There is no such thing as "partial" or "full" communion. One is either a member of the Church or not, just as one has the Faith or one does not. 

The whole "partial communion" idea is a fabrication of the Nouvelle Théologie to make the Protestant heretics and Orthodox schismatics part of the Church.

The SSPX are not heretics, nor schismtics, but Catholics, thus it is incorrect to speak of "partial communion" with regard to the SSPX even by the flawed paradigm of the Noevelle Théologie, a fortiori by traditional theological standards.

Whatever you views about the FSSP or SSPX, the issue is not one of "communion".

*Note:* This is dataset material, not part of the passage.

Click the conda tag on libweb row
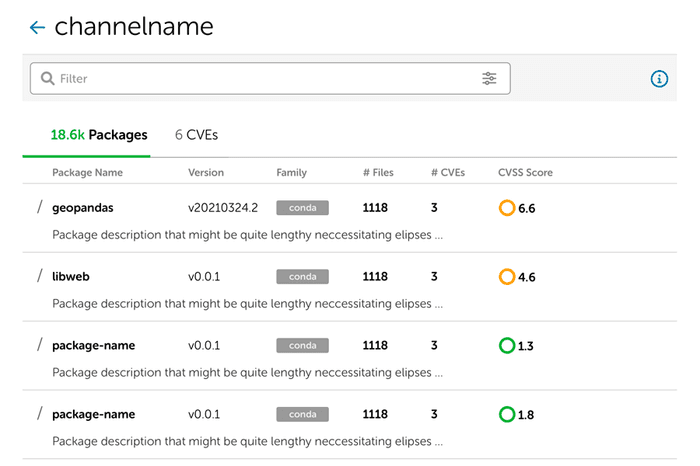Image resolution: width=700 pixels, height=466 pixels. coord(302,277)
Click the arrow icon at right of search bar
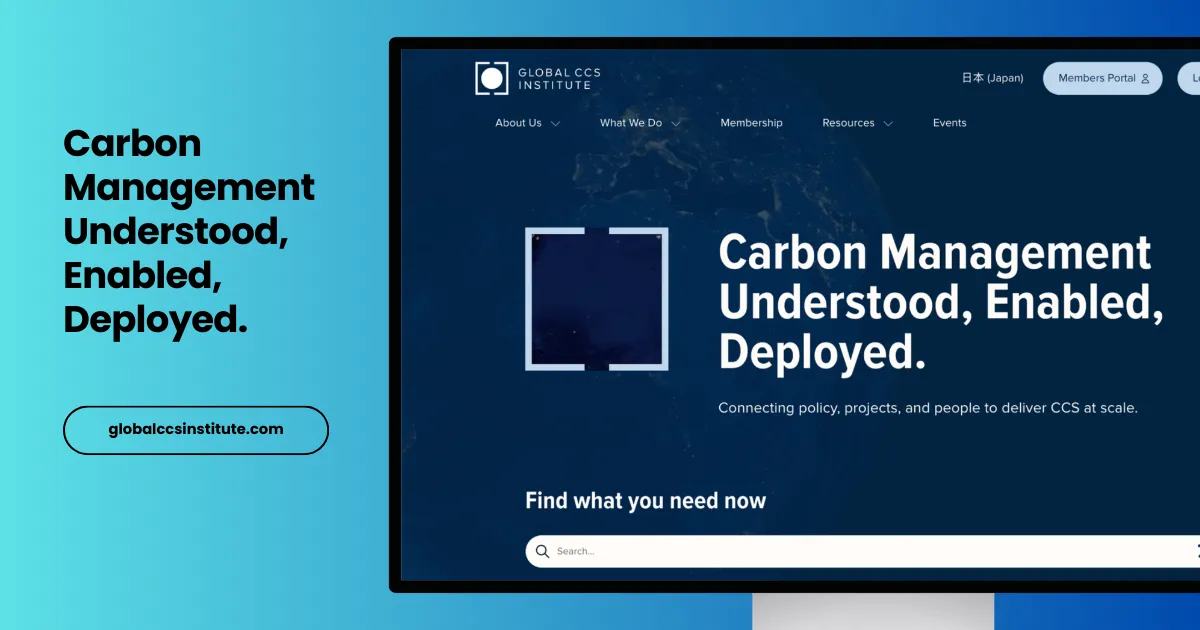Screen dimensions: 1200x630 coord(1194,551)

I just find the whole thing confusing.

How about SSPV?  Are they Catholics?  Or does their attitude toward the papacy change their status?

It is meant to be confusing. Those who want to undermine the faithful try to create confusion, doubt and disquiet. They hate simple, black and white answers (although not everything is black and white), and prefer to live in the grey when there is black and white.

In my opinion, yes, the SSPV faithful and priests are Catholics.

Their situation is a bit different from the FSSP and SSPX because the SSPV never had an Church-approved structure. They're essentially priests who left their canonically-approved order to do their own thing.

They erroneously reject the Pope, but not his office and authority per se. Thus they are not, properly speaking, schismatic. They are just wrong.

However, once led into that field it is very easy to start denying Ecclesiological truths, like the visibility of the Church. Often the harder-line traddies end up making the "Conciliar Church" out to be a different entity from the "Catholic Church" which undermines its visibility and societal nature.

I don't know about the SSPV. SSPV rejects all NO as Catholics...that reeks of the errors of Donatism.
(02-11-2018, 04:58 PM)For Petes Sake Wrote: [ -> ]What about the SSPX resistance?

I'd say the same as with the SSPV and the like, except theirs is more of a de facto (i.e. practical) rather than ex professo (i.e. doctrinal) Sedevacantism.
(02-11-2018, 05:15 PM)austenbosten Wrote: [ -> ]I don't know about the SSPV.  SSPV rejects all NO as Catholics...that reeks of the errors of Donatism.

No doubt that they have such an odor, but this is (generally) an effect of their earlier error, not the core of their doctrine.

I'm not saying they're good, but I think if you pinned them down on what they professed, it would be a slightly tainted, but still substantially orthodox Catholic Faith.
Any port in a storm, I say. Anything but the NO.

A question: if the SSPV were the only thing going in one's area, could a Catholic attend (assist at) Mass there while still acknowledging the pope as real pope? Would that be allowed?
(02-11-2018, 07:24 PM)Jacafamala Wrote: [ -> ]Any port in a storm, I say. Anything but the NO.

A question: if the SSPV were the only thing going in one's area, could a Catholic attend (assist at) Mass there while still acknowledging the pope as real pope? Would that be allowed?

i don't believe you have to be sedevacantist to be in the SSPV.  That said, I would say most are.

I think they commonly say things like Francis is the "Pope of the Novus Ordo", or "Pope of the Modernists".  But again, I don't think members have to all be on the same page on that.